__Required action__.
If a line below contains the word "photo", count it. Please give the total and nothing else.
__________
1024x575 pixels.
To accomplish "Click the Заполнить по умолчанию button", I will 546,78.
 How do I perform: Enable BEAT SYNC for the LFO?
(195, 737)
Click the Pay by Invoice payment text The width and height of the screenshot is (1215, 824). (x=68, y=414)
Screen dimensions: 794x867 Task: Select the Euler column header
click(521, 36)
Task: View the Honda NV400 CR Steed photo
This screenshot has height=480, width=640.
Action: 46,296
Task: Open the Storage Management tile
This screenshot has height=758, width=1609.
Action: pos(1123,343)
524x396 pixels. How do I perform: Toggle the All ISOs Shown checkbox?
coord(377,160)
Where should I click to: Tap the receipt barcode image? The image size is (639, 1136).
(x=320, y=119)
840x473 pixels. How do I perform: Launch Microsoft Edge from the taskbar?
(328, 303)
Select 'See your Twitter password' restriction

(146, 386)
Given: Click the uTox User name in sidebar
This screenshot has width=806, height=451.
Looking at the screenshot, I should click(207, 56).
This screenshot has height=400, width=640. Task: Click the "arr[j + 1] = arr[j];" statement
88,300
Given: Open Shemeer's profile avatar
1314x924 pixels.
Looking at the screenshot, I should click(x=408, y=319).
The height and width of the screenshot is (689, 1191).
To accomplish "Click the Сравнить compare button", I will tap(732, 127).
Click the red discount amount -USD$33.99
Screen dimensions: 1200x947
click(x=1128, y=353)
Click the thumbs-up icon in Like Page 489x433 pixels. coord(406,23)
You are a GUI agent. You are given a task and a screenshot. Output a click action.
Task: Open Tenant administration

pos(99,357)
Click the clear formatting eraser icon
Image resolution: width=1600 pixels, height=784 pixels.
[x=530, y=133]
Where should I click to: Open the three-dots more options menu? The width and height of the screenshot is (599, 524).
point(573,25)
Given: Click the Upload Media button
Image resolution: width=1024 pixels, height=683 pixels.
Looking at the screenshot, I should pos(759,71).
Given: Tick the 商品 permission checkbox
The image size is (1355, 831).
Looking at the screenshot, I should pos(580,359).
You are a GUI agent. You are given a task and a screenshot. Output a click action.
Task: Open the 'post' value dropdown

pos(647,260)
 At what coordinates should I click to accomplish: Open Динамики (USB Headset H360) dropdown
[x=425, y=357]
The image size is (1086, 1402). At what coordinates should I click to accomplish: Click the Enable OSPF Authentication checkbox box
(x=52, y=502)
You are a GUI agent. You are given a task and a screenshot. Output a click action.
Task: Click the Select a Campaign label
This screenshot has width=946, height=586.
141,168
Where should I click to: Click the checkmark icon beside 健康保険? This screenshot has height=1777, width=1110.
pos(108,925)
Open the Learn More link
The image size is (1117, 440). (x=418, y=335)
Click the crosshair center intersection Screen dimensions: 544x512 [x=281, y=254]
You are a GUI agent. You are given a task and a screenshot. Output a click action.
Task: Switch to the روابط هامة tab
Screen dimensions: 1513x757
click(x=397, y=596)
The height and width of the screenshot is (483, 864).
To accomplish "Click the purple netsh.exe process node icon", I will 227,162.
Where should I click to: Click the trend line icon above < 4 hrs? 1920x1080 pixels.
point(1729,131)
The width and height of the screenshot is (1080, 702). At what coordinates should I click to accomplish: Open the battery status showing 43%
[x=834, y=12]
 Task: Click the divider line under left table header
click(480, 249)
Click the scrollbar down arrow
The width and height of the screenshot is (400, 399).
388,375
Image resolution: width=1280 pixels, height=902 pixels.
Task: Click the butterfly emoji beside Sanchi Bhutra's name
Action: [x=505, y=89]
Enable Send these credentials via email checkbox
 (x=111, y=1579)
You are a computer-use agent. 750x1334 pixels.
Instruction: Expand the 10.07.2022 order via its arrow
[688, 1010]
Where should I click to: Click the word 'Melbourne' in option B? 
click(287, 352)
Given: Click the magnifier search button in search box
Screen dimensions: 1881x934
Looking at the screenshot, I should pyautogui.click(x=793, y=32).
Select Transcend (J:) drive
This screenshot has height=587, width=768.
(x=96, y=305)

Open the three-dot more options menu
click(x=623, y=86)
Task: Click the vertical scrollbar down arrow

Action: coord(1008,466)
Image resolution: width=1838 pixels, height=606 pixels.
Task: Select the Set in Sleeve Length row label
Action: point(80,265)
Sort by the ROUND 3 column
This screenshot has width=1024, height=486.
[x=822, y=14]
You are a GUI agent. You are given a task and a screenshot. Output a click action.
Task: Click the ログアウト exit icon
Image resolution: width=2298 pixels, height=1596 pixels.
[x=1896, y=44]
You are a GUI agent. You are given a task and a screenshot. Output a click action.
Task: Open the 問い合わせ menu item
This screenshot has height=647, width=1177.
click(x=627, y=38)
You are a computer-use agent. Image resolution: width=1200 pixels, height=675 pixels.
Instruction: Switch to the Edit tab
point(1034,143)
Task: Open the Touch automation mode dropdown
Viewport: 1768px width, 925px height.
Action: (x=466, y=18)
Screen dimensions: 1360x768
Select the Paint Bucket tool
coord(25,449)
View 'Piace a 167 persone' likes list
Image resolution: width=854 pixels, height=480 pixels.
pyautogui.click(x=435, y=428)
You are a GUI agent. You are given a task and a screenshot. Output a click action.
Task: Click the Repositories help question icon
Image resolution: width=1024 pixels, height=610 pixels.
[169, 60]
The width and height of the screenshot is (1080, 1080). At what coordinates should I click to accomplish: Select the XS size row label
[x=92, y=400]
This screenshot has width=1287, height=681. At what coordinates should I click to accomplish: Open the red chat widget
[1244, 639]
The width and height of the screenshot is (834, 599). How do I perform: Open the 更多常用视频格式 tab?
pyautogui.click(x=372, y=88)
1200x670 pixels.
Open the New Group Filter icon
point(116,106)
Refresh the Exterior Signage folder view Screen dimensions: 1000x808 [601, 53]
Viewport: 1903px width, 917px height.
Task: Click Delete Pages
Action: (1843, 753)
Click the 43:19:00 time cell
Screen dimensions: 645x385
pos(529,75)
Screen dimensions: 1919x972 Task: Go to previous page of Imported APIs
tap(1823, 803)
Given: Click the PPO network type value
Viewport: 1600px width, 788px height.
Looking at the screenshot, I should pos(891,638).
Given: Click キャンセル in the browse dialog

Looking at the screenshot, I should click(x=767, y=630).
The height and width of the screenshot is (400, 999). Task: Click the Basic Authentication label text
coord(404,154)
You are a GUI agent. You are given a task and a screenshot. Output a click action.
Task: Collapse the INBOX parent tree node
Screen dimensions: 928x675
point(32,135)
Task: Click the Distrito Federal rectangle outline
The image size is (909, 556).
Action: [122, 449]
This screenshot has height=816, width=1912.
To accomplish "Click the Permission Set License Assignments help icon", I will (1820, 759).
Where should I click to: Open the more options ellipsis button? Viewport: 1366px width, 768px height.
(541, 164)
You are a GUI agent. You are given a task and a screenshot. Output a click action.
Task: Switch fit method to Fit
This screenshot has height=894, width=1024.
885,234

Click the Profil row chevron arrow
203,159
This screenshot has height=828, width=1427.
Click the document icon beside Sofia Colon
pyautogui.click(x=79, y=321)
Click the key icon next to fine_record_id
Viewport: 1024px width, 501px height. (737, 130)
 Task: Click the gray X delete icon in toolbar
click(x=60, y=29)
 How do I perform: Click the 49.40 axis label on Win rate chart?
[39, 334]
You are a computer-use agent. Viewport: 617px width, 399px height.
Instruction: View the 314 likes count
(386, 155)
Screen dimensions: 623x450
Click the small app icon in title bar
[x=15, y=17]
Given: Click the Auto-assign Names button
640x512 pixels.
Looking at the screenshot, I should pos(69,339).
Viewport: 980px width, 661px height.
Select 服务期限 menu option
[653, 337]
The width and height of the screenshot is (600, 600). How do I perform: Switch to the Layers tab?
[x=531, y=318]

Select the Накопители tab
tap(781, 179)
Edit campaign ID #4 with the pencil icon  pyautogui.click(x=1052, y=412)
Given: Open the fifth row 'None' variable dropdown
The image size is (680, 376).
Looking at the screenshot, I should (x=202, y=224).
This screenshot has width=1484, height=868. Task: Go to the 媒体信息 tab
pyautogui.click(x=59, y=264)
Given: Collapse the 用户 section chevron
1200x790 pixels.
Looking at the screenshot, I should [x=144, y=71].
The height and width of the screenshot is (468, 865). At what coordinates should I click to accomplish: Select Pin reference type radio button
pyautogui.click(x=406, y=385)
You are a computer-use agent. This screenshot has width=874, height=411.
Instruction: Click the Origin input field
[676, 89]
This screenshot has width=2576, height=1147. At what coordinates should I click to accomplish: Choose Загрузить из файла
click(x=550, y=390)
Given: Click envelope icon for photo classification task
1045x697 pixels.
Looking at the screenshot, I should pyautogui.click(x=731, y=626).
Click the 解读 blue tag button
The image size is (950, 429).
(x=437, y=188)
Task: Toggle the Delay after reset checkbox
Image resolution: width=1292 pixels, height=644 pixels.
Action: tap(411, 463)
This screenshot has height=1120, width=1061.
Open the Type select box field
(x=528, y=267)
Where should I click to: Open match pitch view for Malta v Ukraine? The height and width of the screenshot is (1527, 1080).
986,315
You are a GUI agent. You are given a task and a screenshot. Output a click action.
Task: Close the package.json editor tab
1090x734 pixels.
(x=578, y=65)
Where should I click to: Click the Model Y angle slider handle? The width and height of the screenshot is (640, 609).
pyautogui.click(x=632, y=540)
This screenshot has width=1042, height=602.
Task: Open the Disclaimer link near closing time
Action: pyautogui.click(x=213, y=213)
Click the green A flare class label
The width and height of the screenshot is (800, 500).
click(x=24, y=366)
__________
__Final answer__.
2